**Import the data**

In [1]:
from sklearn.datasets import fetch_20newsgroups
twenty_train = fetch_20newsgroups(subset='train', shuffle=True,random_state=42)
twenty_test = fetch_20newsgroups(subset='test', shuffle=True,random_state=42)

In [2]:
# The variables twenty_train and twenty_test stored as a dictinary with tuples key and value
twenty_train.keys()

dict_keys(['data', 'filenames', 'target_names', 'target', 'DESCR'])

In [3]:
twenty_train.target_names

['alt.atheism',
 'comp.graphics',
 'comp.os.ms-windows.misc',
 'comp.sys.ibm.pc.hardware',
 'comp.sys.mac.hardware',
 'comp.windows.x',
 'misc.forsale',
 'rec.autos',
 'rec.motorcycles',
 'rec.sport.baseball',
 'rec.sport.hockey',
 'sci.crypt',
 'sci.electronics',
 'sci.med',
 'sci.space',
 'soc.religion.christian',
 'talk.politics.guns',
 'talk.politics.mideast',
 'talk.politics.misc',
 'talk.religion.misc']

In [4]:
# Visualize the size of train and test data 
print(len(twenty_train.filenames),"documents")
print(len(twenty_train.target_names),"categories")
print(len(twenty_test.filenames),"documents")
print(len(twenty_test.target_names), "categories")

11314 documents
20 categories
7532 documents
20 categories


In [5]:
X_train = twenty_train.data
y_train = twenty_train.target
X_test = twenty_test.data
y_test = twenty_test.target

**Define the train function for our model**

In [6]:
import time
from sklearn.metrics import accuracy_score

def train(classifier,X_train,y_train,X_test,y_test):
    start = time.time()

    classifier.fit(X_train, y_train)
    end = time.time()
    predicted = classifier.predict(X_test)

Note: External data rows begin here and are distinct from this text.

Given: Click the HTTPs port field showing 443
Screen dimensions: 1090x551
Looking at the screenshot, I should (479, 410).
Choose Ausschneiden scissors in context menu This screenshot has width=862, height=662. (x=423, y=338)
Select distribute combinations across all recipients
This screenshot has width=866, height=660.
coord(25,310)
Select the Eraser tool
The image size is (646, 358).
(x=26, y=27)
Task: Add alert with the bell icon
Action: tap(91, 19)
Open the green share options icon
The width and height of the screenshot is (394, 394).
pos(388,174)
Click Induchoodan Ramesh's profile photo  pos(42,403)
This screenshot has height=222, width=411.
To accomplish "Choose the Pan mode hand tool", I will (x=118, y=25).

    print("Accuracy: ", accuracy_score(y_test,predicted))
    print("Time duration: " + str(end - start))
    return classifier

**Linear SVC without tunning**

In [7]:
from sklearn.pipeline import Pipeline
from sklearn.feature_extraction.text import TfidfVectorizer
from sklearn.svm import LinearSVC
import string
model_1 = Pipeline([('vectorizer', TfidfVectorizer(stop_words=('english'))), ('classifier', LinearSVC())])
train(model_1,X_train,y_train,X_test,y_test)

Accuracy:  0.851035581518853
Time duration: 9.913275957107544


Pipeline(steps=[('vectorizer', TfidfVectorizer(stop_words='english')),
                ('classifier', LinearSVC())])

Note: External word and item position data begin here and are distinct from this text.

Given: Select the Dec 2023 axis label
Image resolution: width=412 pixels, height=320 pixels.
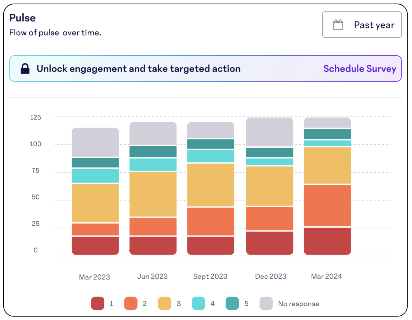Looking at the screenshot, I should click(x=270, y=276).
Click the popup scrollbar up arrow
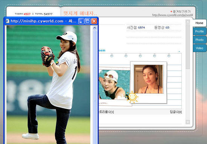This screenshot has width=207, height=144. coord(94,28)
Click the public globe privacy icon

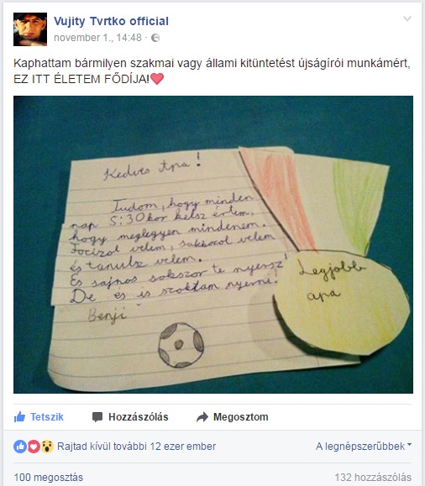tap(155, 38)
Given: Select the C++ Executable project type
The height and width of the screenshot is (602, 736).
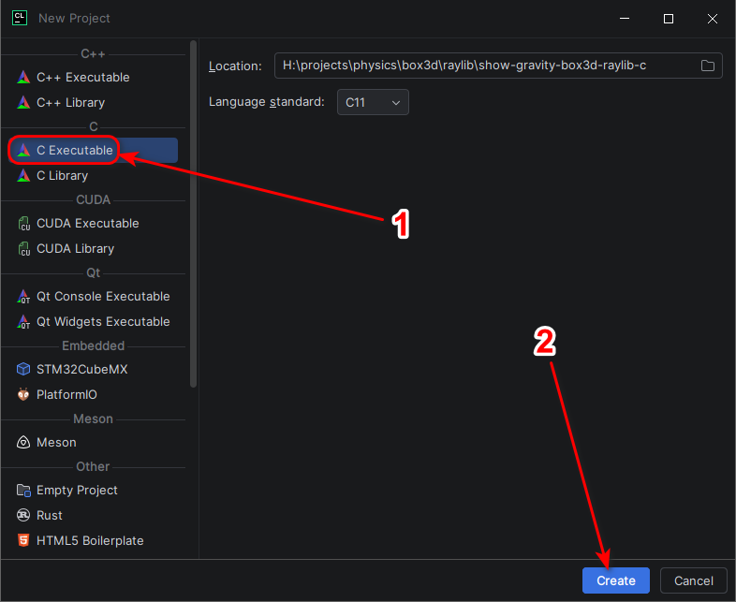Looking at the screenshot, I should [x=93, y=78].
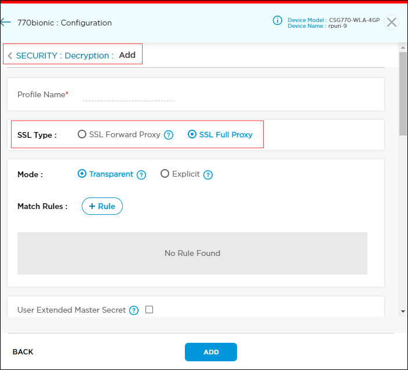
Task: Select Explicit mode option
Action: [x=165, y=174]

**Grid Search on Linear SVC**

In [8]:
from sklearn.model_selection import GridSearchCV
parameters = {'vectorizer__ngram_range': [(1, 1), (1, 2)], 
              'classifier__C': (1.5,1.75,2)
             }
gs_clf_svm = GridSearchCV(model_1, parameters, n_jobs=-1)
gs_clf_svm = gs_clf_svm.fit(X_train, y_train)
gs_clf_svm.best_params_

{'classifier__C': 2, 'vectorizer__ngram_range': (1, 2)}

In [9]:
predicted = gs_clf_svm.predict(X_test)

print("Accuracy: ", accuracy_score(y_test,predicted))

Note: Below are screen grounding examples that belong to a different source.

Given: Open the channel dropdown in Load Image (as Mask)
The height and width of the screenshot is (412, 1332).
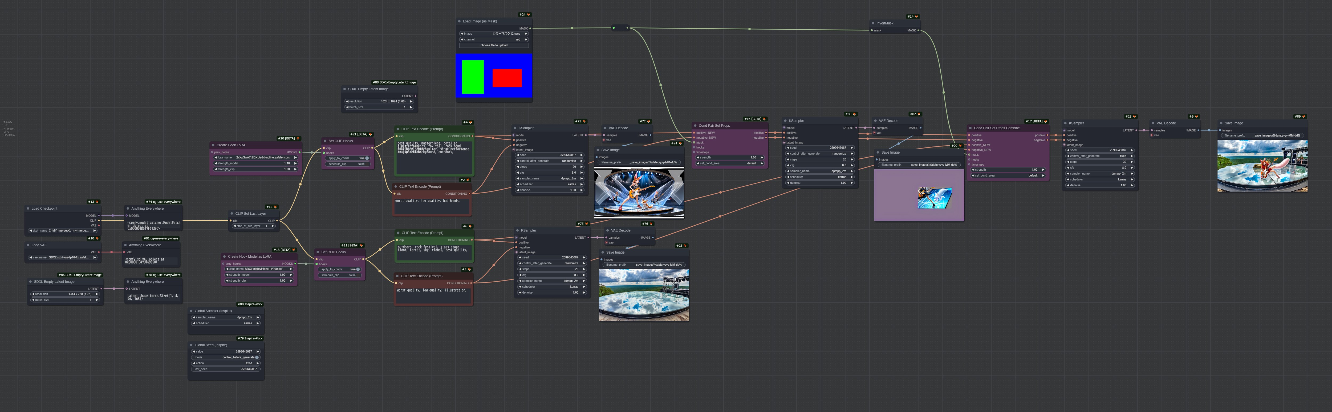Looking at the screenshot, I should pos(494,39).
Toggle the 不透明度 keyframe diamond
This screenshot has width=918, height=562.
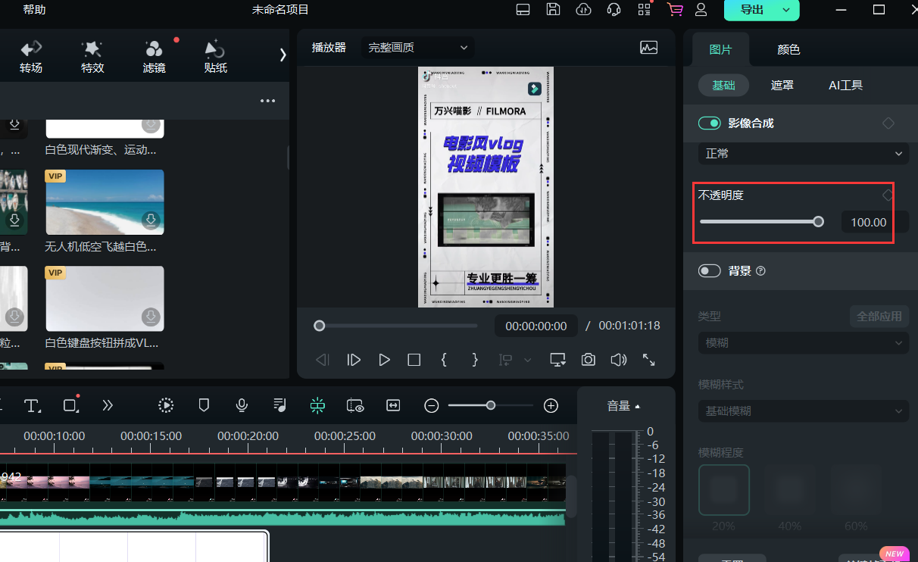click(x=888, y=195)
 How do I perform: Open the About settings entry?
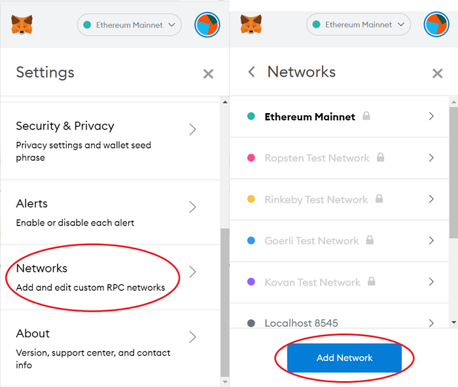(x=110, y=348)
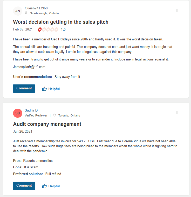Comment on the Worst decision review
This screenshot has height=197, width=191.
[x=24, y=88]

Accuracy:  0.8588688263409453


**By trial and error, so far we have found that our model achieves the highest accuracy score with parameter C = 1.55, which is a little bit higher than the accuracy score found by GridSearchCV**

In [10]:
model_2 = Pipeline([('vectorizer', TfidfVectorizer(ngram_range=(1,2),stop_words=('english'))), ('classifier', LinearSVC(C=1.55))])
train(model_2,X_train,y_train,X_test,y_test)

Accuracy:  0.8590015932023367
Time duration: 38.39503049850464


Pipeline(steps=[('vectorizer',
                 TfidfVectorizer(ngram_range=(1, 2), stop_words='english')),
                ('classifier', LinearSVC(C=1.55))])